On peut comparer cela à un stratège qui passerait ses troupes en revue, et qui les reconnaît chacun individuellement. Il lui importe alors tout autant de les recompter après la bataille, car il a bien un lien personnel avec chacun d’entre eux, et se réjouira de voir celui-ci survivant et héroïque, s’attristera de savoir celui-là manquant à l’appel, tombé non moins héroïquement sur le champ de bataille.

Si cela s’avère exact, alors on peut aller encore plus loin :

Il es possible que l’affection dont il est question ici se révèle par la répétition du compte (c’est a priori le sens premier du Midrach), puisque lorsque l’on aime quelqu’un ou quelque chose, on lui témoigne non seulement de l’intérêt, mais on apprécie également le savoir présent et proche de nous[16].

Ce serait dans cette optique que D. nommerait et compterait les Enfants d’ Israël à chaque fois que l’occasion se présente, ce qui est ici particulièrement nécessaire, puisqu’il s’agit d’exprimer la métamorphose des Enfants d’Israël en Douze Tribus.

Plus profondément, cela signifierait que D. aime les Enfants d’Israël, et désire que leur souvenir – ici, la répétition de leurs noms – soit sans cesse présent devant Lui. C’est un fait non négligeable (bien que ce soit un autre vaste sujet), puisque c’est grâce à ce Souvenir que, dans notre Paracha, s’enclenche le processus de la Délivrance (Chémot II, 24 -25) : « Et D. entendit leurs souffrances, et D. se souvint de Son Alliance… »[17].

 

VII – Ainsi, l’analyse de ce Rachi nous a amenés à se pencher sur ce qui reste des Enfants de Ya’akov : que représentent pour nous les Tribus ?
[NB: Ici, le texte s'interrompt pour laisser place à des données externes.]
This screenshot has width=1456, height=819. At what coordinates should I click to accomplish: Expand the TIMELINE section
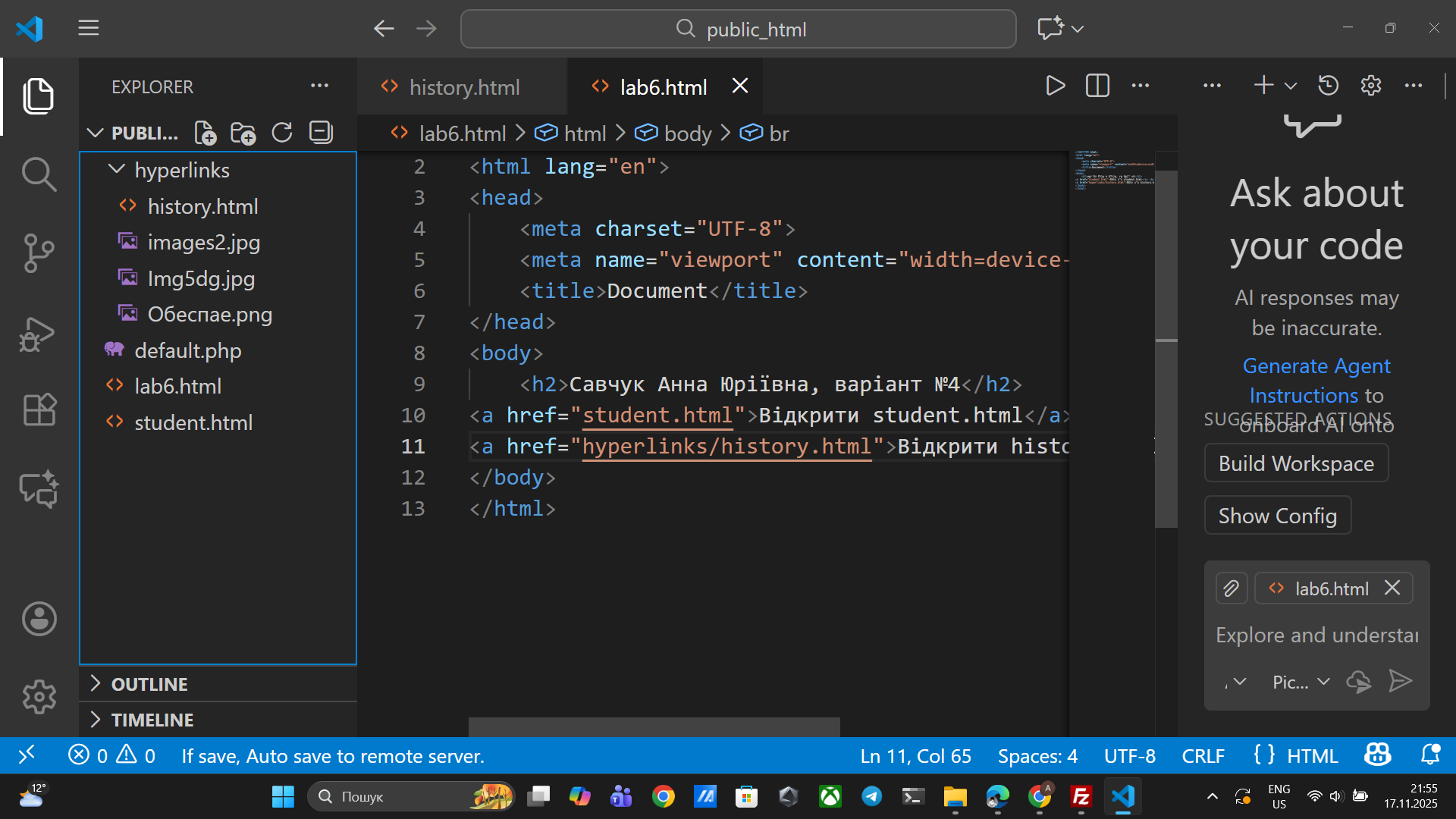point(152,720)
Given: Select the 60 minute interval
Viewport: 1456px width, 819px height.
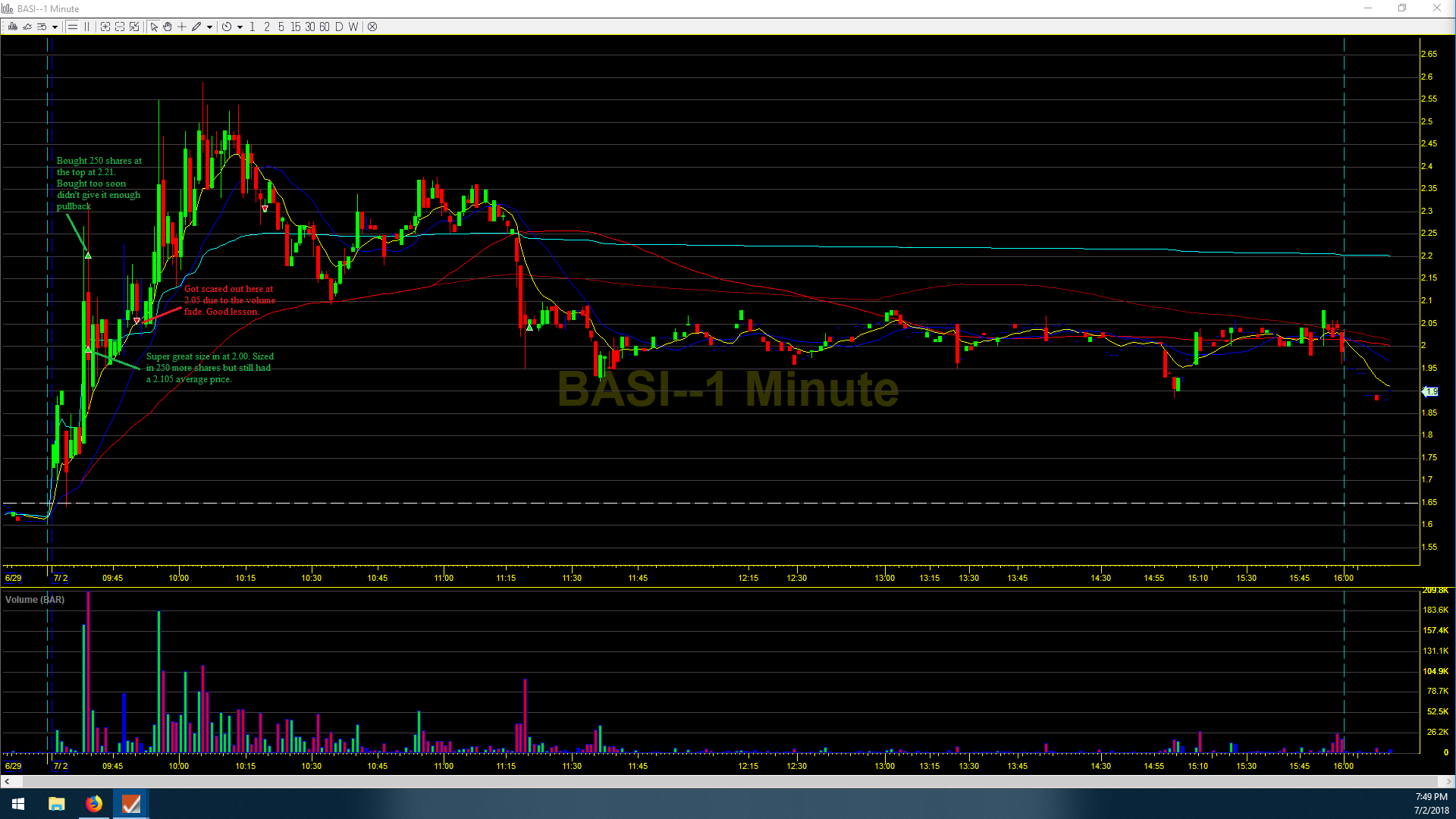Looking at the screenshot, I should click(325, 27).
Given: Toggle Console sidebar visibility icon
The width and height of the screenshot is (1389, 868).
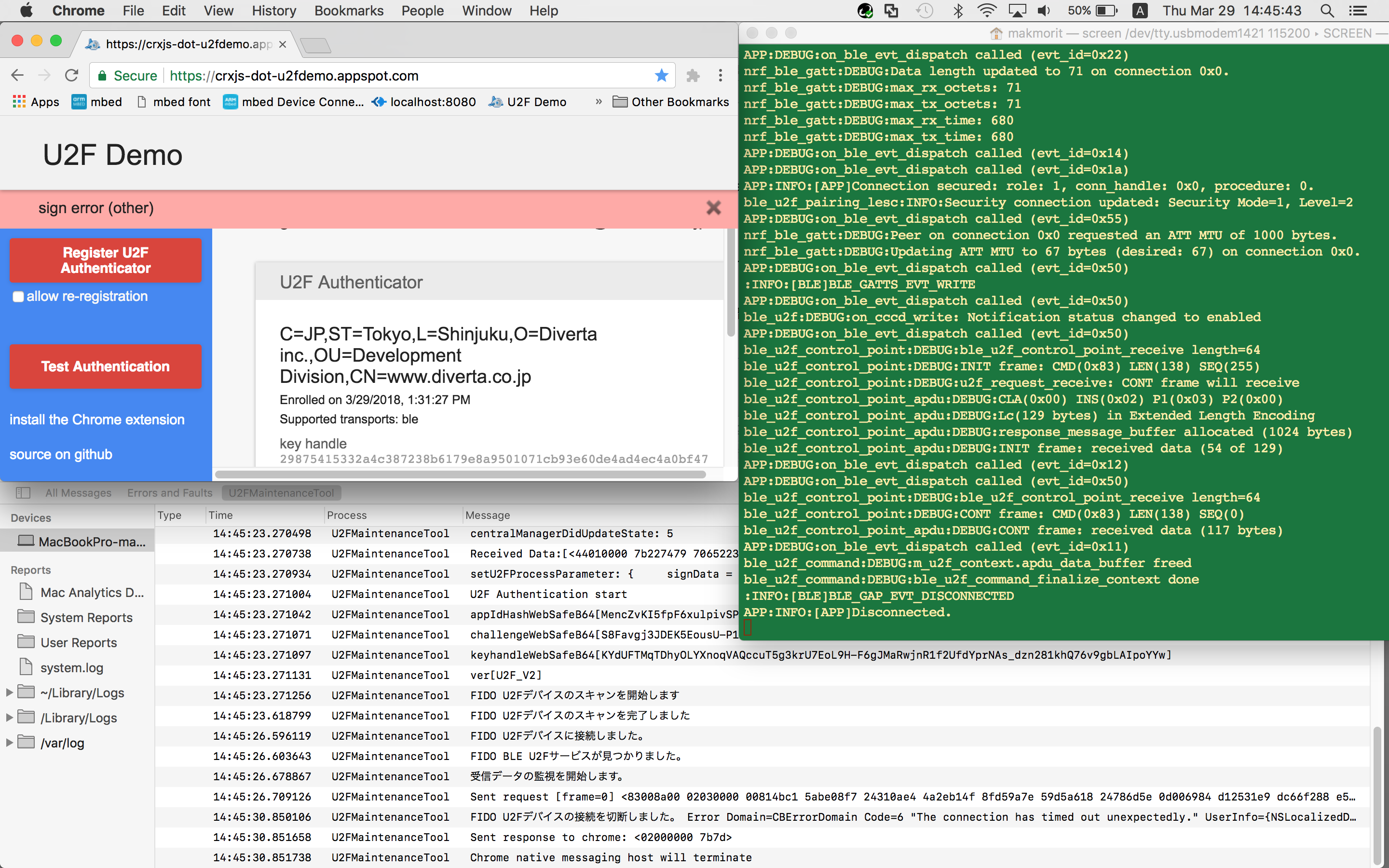Looking at the screenshot, I should coord(23,492).
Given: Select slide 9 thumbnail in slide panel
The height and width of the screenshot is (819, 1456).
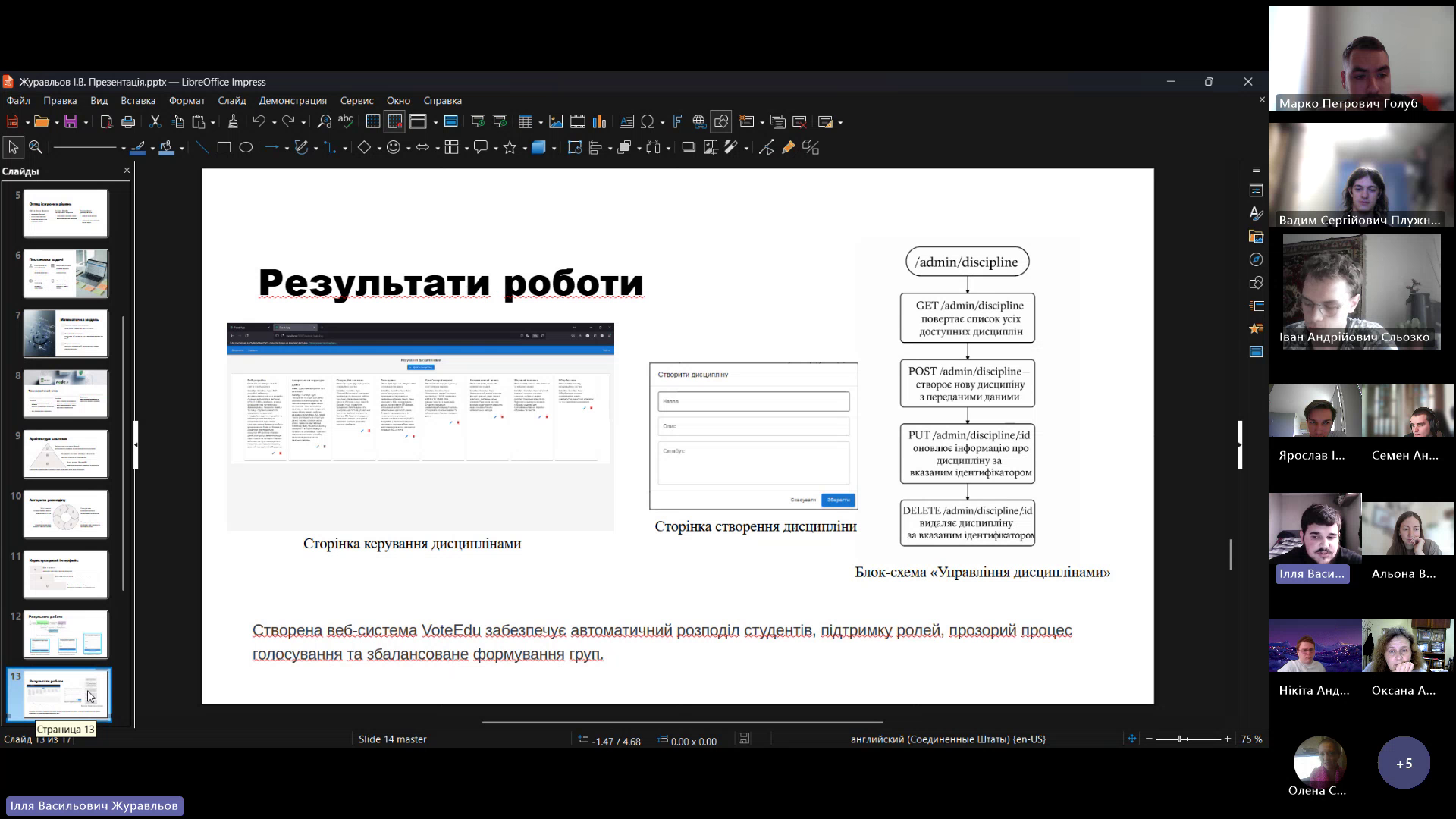Looking at the screenshot, I should (x=66, y=453).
Quel peut être l’intérêt de telles généalogies ?

Pour répondre à cette question, il peut être pertinent de réfléchir dans un premier temps à ce qui est plus proche de nous : les ancêtres « fondateurs » de nos familles…

En effet, dans nombre de familles, il est un ancêtre si marquant qu’il a donné son identité à la branche qui de lui est issue. Par exemple, entre cousins, petits cousins, on sait (ou on prétend) que ceux-ci sont ainsi parce qu’ils descendant de l’oncle Réouven, ceux-la comme ça parce qu’ils descendent de l’oncle Chim’on, etc.

Il faut se demander si cela est vrai, voir même vraisemblable, ou si cela n’est qu’une vue de l’esprit, et que ces différences ont de toutes autres causes que la généalogie…

Une personne peut influencer ses descendants ou les générations futures de deux manières : soit par le charisme – sa personnalité, son enseignement ou ses actions – , soit par l’éducation qu’il aura profondément  inculqué à ses enfants et qui aura perduré à travers les années…

Nos grands Maîtres ont disparus depuis longtemps déjà, mais leur message est toujours vif parmi nous, au point qu’on puisse dire[18] qu’ils sont quelque part encore présents.

D’un autre côté, l’ancêtre au caractère et à la personnalité si marqués et si marquants pour qu’on s’en souvienne plusieurs générations après jusqu’à s’en réclamer comme évoqué plus haut, à lui aussi formé et influencé, à sa manière, ses descendants – et ce, de manière peut être encore plus directe parce que plus personnelle[19].

Dès lors, on peut comparer cela avec les Tribus d’Israël :

Selon notre Tradition, qu’est ce qui fondait l’identité d’une Tribu ? Il apparaît qu’il s’agit bien d’une identité de caractère, et qu’en effet, les descendants de Dan étaient des guerriers,ceux d’ Issah’ar des érudits, ceux de Zévouloun des commerçants, etc…, en d’autres termes, qu’ils correspondaient bien à la personnalité de leur ancêtre selon ce que nous en a conté la Thorah et la Bénédiction personnalisée de Jacob à chacun de ses enfants[20], si éloigné d’eux soit il dans la chronologie.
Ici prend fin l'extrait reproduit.